◆ **PROBLEM STATEMENT**: Rewrite the listing below as a numbered list, starting at the line that contains "Maximize the output panel with the chevron up" and ending after the line that contains "I will coord(33,166).". Leave out any blank lines.

◆ **EXTRACTED INFORMATION**:
-.-.-

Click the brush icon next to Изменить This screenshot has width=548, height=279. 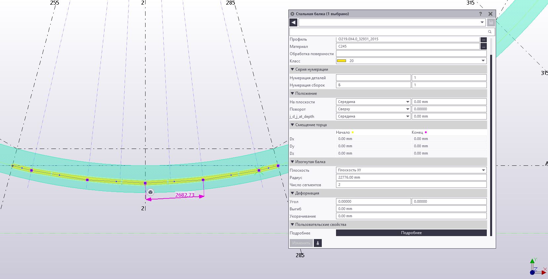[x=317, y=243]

-.-.-

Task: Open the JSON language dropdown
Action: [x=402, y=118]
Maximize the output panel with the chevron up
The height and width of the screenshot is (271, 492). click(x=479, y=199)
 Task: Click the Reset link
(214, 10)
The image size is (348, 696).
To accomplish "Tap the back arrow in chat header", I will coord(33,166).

-.-.-

◆ **RESULT OF THE EXERCISE**:
1. Maximize the output panel with the chevron up
2. The height and width of the screenshot is (271, 492). click(x=479, y=199)
3.  Task: Click the Reset link
4. (214, 10)
5. The image size is (348, 696).
6. To accomplish "Tap the back arrow in chat header", I will coord(33,166).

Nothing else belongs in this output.